In the M-step, we update the estimates of \((\mu,\Sigma,\pi)\):

  # M-step: update estimates of (mu, Sigma, pi)
<<M-step-pi>>
<<M-step-mu>>
<<M-step-Sigma>>

M-step

We now assume that we are working with binned data, where \(C_i^{(t)}\) is the number of particles (or the biomass) at time \(t\) in bin \(i\), where \(i\) goes from \(1\) to \(B\), the total number of bins. In the case of unbinned data, we take \(C_i^{(t)} = 1\) for each point in the data. \[ \hat\gamma_{\cdot sk}=\sum_{i=1}^{B}C_i^{(s)}\hat\gamma_{isk}, \] which is an estimate of the number of points (or total biomass) in class \(k\) at time \(s\), and define

\[ \tilde\gamma_{\cdot tk}=\sum_{s=1}^Tw_{h_\pi}(t-s)\hat\gamma_{\cdot sk}, \] which is a smoothed version of this estimate.

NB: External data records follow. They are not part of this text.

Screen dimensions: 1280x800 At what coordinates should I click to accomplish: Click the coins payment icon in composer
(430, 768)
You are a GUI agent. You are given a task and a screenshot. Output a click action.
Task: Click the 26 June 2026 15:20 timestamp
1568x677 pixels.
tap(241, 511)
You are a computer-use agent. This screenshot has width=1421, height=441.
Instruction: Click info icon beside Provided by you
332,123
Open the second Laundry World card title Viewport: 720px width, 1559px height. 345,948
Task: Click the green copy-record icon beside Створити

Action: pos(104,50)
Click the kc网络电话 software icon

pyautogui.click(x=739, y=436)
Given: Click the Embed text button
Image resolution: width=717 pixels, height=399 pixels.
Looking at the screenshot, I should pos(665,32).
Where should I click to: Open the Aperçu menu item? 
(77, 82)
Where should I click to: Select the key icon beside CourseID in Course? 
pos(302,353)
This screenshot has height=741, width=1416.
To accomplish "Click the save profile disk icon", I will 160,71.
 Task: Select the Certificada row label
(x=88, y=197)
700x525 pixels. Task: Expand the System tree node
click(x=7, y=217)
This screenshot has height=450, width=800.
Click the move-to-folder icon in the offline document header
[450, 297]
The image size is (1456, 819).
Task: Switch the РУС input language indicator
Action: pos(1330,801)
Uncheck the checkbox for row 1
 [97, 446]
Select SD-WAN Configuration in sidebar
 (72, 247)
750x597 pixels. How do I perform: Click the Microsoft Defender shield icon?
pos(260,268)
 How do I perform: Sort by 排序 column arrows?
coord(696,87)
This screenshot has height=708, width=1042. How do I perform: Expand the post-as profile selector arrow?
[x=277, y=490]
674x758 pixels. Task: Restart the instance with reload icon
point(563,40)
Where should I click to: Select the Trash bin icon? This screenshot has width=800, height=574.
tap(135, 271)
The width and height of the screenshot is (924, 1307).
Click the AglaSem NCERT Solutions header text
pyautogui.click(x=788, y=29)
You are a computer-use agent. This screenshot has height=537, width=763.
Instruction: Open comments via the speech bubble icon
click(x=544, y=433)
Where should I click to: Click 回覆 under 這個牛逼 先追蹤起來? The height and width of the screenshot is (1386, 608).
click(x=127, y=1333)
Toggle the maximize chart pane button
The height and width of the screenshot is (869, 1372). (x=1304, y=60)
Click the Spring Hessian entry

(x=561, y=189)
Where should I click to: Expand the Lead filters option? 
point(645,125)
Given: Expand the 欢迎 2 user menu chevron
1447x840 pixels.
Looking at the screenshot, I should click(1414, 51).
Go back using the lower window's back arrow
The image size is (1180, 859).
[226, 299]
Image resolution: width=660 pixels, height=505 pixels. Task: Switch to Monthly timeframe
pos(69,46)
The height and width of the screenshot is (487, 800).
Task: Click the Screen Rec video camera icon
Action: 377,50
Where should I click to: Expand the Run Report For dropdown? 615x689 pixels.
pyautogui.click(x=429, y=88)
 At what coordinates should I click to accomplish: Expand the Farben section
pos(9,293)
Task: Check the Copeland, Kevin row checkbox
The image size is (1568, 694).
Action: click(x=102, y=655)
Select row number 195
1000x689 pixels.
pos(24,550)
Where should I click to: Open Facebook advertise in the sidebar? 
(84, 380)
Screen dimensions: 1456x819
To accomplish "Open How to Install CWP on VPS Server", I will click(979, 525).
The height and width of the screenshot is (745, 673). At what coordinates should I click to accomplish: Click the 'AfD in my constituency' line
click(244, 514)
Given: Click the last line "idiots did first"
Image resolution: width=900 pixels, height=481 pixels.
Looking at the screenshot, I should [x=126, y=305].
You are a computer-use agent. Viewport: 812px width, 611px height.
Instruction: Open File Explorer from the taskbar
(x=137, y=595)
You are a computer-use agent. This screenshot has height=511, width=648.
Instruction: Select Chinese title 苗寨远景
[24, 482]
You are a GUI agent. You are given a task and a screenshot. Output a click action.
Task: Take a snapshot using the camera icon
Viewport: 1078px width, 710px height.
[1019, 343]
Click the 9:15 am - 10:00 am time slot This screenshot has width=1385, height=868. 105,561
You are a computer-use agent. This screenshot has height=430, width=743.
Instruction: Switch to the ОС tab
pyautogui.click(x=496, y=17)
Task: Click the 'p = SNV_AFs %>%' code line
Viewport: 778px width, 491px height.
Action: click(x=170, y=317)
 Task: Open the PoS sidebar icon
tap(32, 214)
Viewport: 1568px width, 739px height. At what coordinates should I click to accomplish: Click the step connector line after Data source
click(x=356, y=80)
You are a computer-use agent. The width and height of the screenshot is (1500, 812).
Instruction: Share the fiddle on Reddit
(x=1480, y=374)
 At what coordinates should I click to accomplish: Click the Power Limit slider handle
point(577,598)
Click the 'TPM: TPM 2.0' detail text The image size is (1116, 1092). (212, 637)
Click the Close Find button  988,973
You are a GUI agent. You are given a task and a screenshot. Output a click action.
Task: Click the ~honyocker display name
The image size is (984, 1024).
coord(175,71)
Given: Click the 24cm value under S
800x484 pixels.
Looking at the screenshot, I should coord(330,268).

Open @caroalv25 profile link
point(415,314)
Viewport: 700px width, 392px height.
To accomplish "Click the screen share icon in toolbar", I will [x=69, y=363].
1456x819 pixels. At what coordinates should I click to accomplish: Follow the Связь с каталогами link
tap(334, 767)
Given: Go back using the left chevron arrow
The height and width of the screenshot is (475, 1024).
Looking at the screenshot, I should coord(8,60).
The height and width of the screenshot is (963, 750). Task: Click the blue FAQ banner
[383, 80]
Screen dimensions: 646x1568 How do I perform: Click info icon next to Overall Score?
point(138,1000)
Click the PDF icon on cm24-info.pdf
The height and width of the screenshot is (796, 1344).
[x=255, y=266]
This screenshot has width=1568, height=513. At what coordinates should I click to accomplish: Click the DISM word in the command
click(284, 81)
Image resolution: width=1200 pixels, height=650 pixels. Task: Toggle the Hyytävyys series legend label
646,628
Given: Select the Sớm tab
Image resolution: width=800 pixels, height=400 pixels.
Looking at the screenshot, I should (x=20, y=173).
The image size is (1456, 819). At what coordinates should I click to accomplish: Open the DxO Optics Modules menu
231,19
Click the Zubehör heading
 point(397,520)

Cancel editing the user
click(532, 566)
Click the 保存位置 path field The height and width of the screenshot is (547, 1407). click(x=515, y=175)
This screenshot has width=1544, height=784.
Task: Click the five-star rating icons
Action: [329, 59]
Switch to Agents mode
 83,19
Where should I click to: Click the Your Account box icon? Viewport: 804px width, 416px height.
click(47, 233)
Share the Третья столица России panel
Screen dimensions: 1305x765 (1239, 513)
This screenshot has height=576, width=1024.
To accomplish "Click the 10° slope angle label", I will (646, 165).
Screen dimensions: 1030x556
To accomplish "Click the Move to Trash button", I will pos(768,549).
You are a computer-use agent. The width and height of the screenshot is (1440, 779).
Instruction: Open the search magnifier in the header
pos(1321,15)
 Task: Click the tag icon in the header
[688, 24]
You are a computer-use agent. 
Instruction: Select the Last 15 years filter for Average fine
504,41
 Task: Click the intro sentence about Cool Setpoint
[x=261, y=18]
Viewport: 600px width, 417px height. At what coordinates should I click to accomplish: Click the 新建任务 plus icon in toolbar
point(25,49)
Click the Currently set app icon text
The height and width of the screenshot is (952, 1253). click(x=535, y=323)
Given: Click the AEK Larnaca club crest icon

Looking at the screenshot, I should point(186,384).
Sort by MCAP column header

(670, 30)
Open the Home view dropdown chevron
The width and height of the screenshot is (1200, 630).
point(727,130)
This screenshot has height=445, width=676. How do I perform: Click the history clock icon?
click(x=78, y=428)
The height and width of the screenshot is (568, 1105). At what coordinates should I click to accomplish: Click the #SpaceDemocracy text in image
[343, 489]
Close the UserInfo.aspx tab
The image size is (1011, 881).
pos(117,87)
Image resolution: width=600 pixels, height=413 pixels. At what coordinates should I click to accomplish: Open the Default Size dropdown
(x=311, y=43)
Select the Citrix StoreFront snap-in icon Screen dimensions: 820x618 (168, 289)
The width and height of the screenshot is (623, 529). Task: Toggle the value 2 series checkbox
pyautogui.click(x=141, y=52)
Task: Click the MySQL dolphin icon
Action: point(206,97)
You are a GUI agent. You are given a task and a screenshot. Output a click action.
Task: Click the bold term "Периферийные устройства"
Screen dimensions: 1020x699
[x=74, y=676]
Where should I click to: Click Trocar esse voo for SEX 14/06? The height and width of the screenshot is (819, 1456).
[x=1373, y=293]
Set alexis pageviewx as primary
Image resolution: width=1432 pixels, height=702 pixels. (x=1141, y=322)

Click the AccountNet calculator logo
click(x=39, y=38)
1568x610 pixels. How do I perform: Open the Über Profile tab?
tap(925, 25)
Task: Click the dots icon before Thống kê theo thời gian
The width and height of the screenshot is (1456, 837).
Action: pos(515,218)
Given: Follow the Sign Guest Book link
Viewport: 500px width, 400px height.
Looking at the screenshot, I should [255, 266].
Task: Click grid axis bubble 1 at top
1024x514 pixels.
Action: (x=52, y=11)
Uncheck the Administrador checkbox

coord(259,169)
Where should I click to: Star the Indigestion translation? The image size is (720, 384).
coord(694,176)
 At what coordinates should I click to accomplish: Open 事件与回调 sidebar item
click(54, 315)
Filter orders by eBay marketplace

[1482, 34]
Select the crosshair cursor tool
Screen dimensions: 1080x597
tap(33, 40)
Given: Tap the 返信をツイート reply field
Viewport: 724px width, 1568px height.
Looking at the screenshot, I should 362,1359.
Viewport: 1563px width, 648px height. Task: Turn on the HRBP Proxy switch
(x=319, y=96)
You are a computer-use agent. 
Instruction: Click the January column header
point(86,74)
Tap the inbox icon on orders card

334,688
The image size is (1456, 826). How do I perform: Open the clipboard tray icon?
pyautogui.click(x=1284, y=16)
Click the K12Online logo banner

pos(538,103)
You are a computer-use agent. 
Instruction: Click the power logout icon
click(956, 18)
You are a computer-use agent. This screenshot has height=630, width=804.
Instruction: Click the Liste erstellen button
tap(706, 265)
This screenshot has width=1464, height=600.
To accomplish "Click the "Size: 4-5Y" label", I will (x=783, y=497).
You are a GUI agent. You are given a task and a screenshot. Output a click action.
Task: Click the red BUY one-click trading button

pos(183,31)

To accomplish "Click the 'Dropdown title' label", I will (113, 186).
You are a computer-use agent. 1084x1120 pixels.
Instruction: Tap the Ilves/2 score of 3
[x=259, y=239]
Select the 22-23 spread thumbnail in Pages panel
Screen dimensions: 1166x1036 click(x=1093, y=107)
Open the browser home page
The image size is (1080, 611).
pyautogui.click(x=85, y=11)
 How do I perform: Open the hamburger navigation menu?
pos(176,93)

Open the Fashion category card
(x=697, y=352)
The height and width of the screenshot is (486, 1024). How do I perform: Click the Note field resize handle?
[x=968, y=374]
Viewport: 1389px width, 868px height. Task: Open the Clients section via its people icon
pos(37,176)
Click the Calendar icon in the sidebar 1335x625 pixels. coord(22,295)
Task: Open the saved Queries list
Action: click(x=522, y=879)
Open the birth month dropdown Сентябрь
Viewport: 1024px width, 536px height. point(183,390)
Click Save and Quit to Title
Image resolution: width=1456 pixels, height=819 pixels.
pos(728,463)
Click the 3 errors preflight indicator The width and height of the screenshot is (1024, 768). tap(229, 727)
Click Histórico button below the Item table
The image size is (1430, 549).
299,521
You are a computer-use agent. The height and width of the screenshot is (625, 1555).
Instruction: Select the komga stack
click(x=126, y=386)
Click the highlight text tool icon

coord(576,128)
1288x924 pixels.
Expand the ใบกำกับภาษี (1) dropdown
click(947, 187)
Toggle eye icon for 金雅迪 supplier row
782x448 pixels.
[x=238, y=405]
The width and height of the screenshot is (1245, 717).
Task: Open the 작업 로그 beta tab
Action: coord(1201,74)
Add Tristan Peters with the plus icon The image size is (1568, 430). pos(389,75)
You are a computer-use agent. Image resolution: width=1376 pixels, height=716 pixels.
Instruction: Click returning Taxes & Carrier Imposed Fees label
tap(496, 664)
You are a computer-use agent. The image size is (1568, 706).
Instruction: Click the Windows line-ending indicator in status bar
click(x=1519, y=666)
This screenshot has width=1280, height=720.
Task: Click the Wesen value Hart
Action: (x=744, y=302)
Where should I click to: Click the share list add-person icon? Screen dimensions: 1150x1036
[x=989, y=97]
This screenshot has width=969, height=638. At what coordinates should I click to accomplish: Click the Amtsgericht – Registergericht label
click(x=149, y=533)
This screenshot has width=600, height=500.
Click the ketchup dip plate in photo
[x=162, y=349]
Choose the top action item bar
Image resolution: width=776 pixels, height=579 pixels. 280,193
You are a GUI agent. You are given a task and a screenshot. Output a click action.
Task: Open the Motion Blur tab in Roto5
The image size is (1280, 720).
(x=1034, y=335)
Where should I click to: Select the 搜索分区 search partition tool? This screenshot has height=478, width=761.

Then we estimate \(\pi\) as follows:

\[ \hat\pi_{tk}=\frac{\sum_{s=1}^Tw_{h_\pi}(t-s)\hat\gamma_{\cdot sk}}{\sum_{s=1}^T{w_{h_\pi}(t-s)n_s}}=\frac{\tilde\gamma_{\cdot tk}}{\sum_{s=1}^T{w_{h_\pi}(t-s)n_s}} \] where \(n_s = \sum_{i=1}^{B} C_i^{(s)}\) is the total number of points (or total biomass) at time \(s\).

For \(\mu\):

\[ \hat\mu_{tk}=\frac{\sum_{s=1}^Tw_{h_\mu}(t-s)\sum_{i=1}^{B}C_i^{(s)}\hat\gamma_{isk}Y_{is}}{\sum_{s=1}^Tw_{h_\mu}(t-s)\hat\gamma_{\cdot sk}} \]

For \(\Sigma\):

\[ \hat\Sigma_{tk}=\frac{\sum_{s=1}^Tw_{h_\Sigma}(t-s)\sum_{i=1}^{B}C_i^{(s)}\hat\gamma_{isk}(Y_{is}-\hat\mu_{sk})(Y_{is}-\hat\mu_{sk})^\top}{\sum_{s=1}^Tw_{h_\Sigma}(t-s)\hat\gamma_{\cdot sk}} \]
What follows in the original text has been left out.